O Sol escalda longe e nada mais que morno me sinto.
A chuva que teima em não descolar coloca uma nostalgia acrescida na já enfadada vida.
Sento-me no musgo e sinto a humidade subir pelos meus ossos.
Um banho deveria ser de dentro para fora.
Tento renovar-me mas o velho EU é ditador esclarecido.
Á minha volta as árvores murmuram entre si como se eu ali não estivesse. A minha falta de capacidade para entender o mais simples faz-me pensar em não mais cortar o cabelo.
Por estranho que pareça a Natureza decorre na minha presença.
Pareço ser um fantasma de alguém que ainda nem sequer nasceu.
Uma toupeira fareja os meus pés parecendo aborrecida por comida não serem.
Uma minhoca escorrega ligeira e sem cú nem cabeça rapidamente se afunda no úterino húmus.Uma ladina raposa morde o próprio rabo talvez comemorando o facto de ainda ter previdência materna.
Enquanto observo a vida correr solta e sem tempo as minhas mãos fazem rituais antigos.Aves diversas chegam em bandos.
O restolhar de penas,folhas e mortalhas,o jogo de luzes e sombras baralham os meus sentidos.
Um coelho cheira a erva mas não reconhece o efeito e sai sem pressa. O Sol parece perder o fulgor.Olhos ao alto.
A copa das árvores está pejada de aves.A vista custa a habituar-se.
Uma massa viva que só pode ser a mesma tem os seus olhos em mim.
Os meus movimentos.Antigos, automáticos parecem hipnotizar as aves.
A musica vem do nada.No momento em que o fogo inicia o gozo, a brisa ganha melodia, as notas esparsas vindas das aves roçam a perfeição...Até as árvores parecem pulsar um baixo sub-terreno.
O fumo percorre-me.A musica faz-me levitar. Não consigo evitar uma lágrima. A beleza sempre me emocionou.

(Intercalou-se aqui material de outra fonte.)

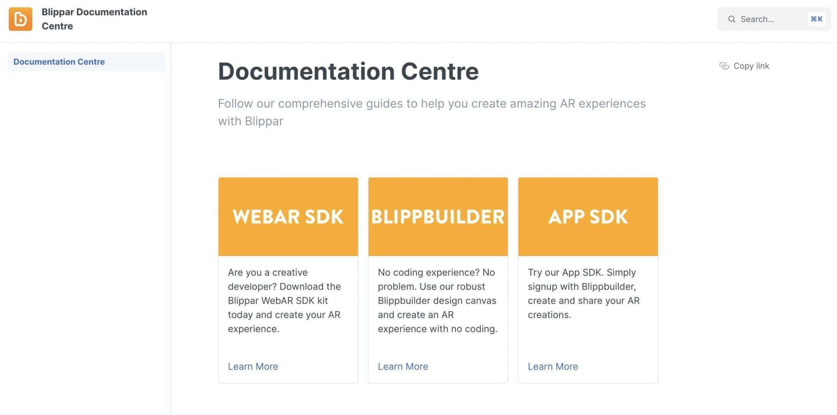Select Documentation Centre in the sidebar
The height and width of the screenshot is (415, 837).
[59, 62]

A lágrima sendo colírio faz-me ver o estranho do caso.
As aves,grandes,pequenas,médias,coloridas ou pardas, todas parecem seguir, com os olhos, o fumo na sua marcha ascendente.
A descoberta deixa-me agradávelmente perplexo. Como se de incenso se tratasse faço movimentos circulares com o meu cigarro artesanal.
Os pássaros ondulam na direção do dito como se nada mais vissem.
O meu sorriso abre-se e Jesus está sentado a meu lado.
Encho-me de fumo até rebentar e depois dum folêgo sopro-o para o topo das árvores!
Nesse momento todas as aves abrem os bicos em uníssono,parecendo inspirar profundamente e de seguida caem mortas no chão.
A minha tristeza não é comparável ao meu espanto quando vi,juro que vi, um sorriso em cada bico das ditas avezinhas.
A necessidade estará em escrever ou em ser lido?
Somos o que somos ou somos o queremos ser?
Será a contemplação inimiga da acção?
Estas e outras, muitas, dúvidas me levam a escrever na ânsia de me conhecer melhor e talvez conhecer outros.